Unfortuantely, that often means they are CALCULATING, cold, and relate mostly to how much money the guy spends on them.
But superficial, as in, dumb? Decidely not.
I'm glad you used the word "often" instead of most or all. And I am glad that someone can put their pride in the background in order to see with a clear mind that not all people of one gender are the same.
We had ambitions, goals and vould hold interesting conversations? AND SHE DROPPED HIM? Smh she's not looking for anything serious.
If he's attractive to me he's attractive. I see attactice guys all the time. What keeps me there is his personality.
this dude, and any other dude like him is actually a f@#$wit. like this is one of the stupidest things iv read in all my life.
i agree
But you read it. The thing is that he has a point, right or wrong. Yet again, it's another generalization.
of course.
people on this site will say otherwise just so they don't offend the losers. But in all honesty they know looks is the first priority, then money/materials then personality.
Females want sex as much or more than men do. females are way more freaky when it comes to sex compared to men.
I think either sex can be superficial and it's natural for human beings to want to be with people they find physically attractive instead of unattractive. Women are often more drawn to status I hear, while men are more drawn to looks. So either way, it's going to be superficial in some aspect. If there's no personality, neither set is going to work out well.
and men don't think about women's ass and boobs and face at all, just personality.
Such angels should go to heaven sooner and fuck Hooris.
I <3 you and your new profile picture :)
Thanks again for your advice lady.
@JackKerouac77 I love me too.
I'm glad :)
We admit it though, and our threshold to which a women is immediately sexually attractive is much easier to reach for most women.

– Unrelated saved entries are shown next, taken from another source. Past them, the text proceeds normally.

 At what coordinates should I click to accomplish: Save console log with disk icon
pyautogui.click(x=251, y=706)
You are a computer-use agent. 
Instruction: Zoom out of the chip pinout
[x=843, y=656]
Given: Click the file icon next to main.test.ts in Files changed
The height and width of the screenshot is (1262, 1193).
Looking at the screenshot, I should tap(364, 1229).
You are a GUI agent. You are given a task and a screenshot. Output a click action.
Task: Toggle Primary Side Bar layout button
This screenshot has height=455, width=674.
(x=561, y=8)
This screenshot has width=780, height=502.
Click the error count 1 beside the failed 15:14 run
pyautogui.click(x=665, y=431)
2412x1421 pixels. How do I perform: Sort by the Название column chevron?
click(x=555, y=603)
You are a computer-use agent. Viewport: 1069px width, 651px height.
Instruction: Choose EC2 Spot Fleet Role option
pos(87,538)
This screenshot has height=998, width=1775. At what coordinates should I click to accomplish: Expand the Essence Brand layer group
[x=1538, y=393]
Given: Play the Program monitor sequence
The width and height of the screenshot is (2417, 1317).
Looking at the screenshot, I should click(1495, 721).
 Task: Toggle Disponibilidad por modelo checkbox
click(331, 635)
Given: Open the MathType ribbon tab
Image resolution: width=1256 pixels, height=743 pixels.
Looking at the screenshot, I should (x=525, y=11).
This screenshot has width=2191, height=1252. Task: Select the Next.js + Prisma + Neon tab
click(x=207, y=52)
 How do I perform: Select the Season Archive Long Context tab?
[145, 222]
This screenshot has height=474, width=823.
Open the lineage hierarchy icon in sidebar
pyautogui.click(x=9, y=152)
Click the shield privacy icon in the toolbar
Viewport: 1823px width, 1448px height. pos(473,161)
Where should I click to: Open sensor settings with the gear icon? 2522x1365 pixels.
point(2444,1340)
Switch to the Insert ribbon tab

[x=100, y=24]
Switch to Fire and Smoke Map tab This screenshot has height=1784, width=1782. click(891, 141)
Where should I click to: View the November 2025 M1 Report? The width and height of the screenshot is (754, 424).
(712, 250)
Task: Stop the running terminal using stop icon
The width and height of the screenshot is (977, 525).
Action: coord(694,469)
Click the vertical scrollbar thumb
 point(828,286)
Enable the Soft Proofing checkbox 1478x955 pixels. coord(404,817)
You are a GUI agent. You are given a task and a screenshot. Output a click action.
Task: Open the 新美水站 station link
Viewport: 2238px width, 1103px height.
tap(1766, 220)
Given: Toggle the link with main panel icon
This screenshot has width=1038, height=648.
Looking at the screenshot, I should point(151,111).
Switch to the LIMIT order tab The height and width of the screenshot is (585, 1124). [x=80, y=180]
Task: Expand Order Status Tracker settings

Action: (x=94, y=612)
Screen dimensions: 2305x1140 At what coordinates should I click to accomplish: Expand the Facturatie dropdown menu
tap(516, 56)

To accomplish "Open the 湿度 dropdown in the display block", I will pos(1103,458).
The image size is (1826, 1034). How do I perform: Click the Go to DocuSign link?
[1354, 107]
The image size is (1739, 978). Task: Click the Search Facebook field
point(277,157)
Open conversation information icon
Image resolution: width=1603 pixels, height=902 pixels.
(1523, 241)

Those are all good observations, and I would absolutely say that women are more superficial than men. BUT this doesn't account for all women. Everyone wants someone they are at least somewhat attracted to, and personality really does make men that much better looking. I'm personally not a shallow girl, despite people sometimes assuming so because I'm attractive. I will give any good guy a chance. There are men who are very superficial as well. It goes both ways, but women are more picky.